创建 InferenceSession，运行推理并打印结果。

  // Run session and send the input data in to get inference output. 
  using var output = session.Run(runOptions, inputs, session.OutputNames);

后处理 `输出` 并打印结果

这里我们获取开始位置 (startLogit) 和结束位置 (endLogits) 的索引。然后，我们获取输入句子的原始 tokens，并获取预测的 token ID 的词汇值。

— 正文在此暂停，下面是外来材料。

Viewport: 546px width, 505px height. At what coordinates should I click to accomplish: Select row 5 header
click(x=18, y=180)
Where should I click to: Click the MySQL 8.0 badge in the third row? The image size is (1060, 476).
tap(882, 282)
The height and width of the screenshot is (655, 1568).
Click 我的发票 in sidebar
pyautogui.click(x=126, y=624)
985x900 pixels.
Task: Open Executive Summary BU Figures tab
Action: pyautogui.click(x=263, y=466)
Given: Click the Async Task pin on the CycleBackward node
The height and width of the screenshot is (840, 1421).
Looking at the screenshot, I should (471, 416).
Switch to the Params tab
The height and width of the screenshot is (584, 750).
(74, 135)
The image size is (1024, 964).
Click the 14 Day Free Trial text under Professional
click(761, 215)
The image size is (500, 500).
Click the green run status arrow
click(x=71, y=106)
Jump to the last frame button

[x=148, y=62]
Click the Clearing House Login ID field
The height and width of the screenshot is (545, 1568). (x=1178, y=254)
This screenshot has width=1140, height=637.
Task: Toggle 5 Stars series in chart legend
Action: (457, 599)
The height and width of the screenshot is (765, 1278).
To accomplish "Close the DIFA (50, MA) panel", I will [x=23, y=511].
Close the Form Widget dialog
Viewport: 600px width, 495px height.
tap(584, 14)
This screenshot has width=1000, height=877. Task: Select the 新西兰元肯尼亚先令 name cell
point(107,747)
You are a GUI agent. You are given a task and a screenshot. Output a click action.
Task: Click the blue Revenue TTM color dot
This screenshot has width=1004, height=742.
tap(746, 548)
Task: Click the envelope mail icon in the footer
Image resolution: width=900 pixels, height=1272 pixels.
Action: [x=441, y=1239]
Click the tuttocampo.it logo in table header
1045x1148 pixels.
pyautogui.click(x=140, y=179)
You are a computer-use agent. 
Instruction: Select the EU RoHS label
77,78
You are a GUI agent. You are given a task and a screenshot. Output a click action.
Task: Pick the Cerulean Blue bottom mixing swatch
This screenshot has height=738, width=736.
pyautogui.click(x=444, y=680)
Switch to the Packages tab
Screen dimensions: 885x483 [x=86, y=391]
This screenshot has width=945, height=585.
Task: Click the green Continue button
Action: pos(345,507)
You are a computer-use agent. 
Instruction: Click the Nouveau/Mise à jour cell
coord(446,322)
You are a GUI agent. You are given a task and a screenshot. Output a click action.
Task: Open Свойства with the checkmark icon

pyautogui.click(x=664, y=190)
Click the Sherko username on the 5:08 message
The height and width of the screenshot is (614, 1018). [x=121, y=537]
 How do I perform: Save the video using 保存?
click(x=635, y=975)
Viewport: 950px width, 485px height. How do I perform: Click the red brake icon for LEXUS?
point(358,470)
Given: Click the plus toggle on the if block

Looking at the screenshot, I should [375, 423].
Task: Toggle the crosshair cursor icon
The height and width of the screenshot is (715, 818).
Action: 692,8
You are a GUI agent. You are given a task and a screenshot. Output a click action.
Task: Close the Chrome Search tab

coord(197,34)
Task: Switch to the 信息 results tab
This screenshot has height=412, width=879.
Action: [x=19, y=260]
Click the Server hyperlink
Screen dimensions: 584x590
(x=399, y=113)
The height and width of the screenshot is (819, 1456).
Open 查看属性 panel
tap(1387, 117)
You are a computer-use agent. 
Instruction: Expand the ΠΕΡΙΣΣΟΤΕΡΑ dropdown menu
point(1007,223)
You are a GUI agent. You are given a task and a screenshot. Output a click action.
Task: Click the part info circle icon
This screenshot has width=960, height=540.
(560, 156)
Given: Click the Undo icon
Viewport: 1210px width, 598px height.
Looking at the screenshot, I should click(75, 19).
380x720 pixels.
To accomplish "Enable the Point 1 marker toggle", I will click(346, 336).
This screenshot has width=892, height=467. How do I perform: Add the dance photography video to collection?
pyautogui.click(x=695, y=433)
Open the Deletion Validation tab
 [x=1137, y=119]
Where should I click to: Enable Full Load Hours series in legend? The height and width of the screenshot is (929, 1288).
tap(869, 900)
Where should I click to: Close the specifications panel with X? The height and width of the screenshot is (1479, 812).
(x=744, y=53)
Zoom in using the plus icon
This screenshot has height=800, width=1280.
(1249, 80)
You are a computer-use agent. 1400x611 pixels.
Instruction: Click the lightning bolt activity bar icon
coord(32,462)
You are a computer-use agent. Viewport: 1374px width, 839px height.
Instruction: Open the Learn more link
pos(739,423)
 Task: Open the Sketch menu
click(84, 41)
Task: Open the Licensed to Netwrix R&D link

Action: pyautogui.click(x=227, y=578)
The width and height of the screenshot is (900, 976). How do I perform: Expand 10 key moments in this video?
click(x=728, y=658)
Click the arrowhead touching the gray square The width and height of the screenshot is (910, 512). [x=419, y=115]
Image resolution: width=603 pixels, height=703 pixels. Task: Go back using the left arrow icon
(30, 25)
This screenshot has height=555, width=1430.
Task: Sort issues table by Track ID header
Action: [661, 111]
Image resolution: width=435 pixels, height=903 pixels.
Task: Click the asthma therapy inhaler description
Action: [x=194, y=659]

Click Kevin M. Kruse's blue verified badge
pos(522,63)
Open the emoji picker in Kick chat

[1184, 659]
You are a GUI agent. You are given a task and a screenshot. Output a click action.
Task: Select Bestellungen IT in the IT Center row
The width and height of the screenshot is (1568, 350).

            // Get the Index of the Max value from the output lists.
            // We intentionally do not copy to an array or to a list to employ algorithms.
            // Hopefully, more algos will be available in the future for spans.
            // so we can directly read from native memory and do not duplicate data that
            // can be large for some models
            // Local function
            int GetMaxValueIndex(ReadOnlySpan<float> span)
            {
                float maxVal = span[0];
                int maxIndex = 0;
                for (int i = 1; i < span.Length; ++i)
                {
                    var v = span[i];
                    if (v > maxVal)
                    {
                        maxVal = v;
                        maxIndex = i;
                    }
                }
                return maxIndex;
            }

            var startLogits = output[0].GetTensorDataAsSpan<float>();
            int startIndex = GetMaxValueIndex(startLogits);

            var endLogits = output[output.Count - 1].GetTensorDataAsSpan<float>();
            int endIndex = GetMaxValueIndex(endLogits);

            var predictedTokens = tokens
                          .Skip(startIndex)
                          .Take(endIndex + 1 - startIndex)
                          .Select(o => tokenizer.IdToToken((int)o.VocabularyIndex))
                          .ToList();

            // Print the result.
            Console.WriteLine(String.Join(" ", predictedTokens));

使用 Azure Web App 部署

在此示例中，我们创建了一个简单的控制台应用程序，但这可以很容易地在 C# Web 应用等中实现。查阅有关如何快速入门：部署 ASP.NET Web 应用的文档。

后续步骤

有许多不同的 BERT 模型已针对不同任务进行了微调，并且您还可以针对您的特定任务微调不同的基础模型。此代码适用于大多数 BERT 模型，只需根据您的特定模型更新输入、输出和预处理/后处理即可。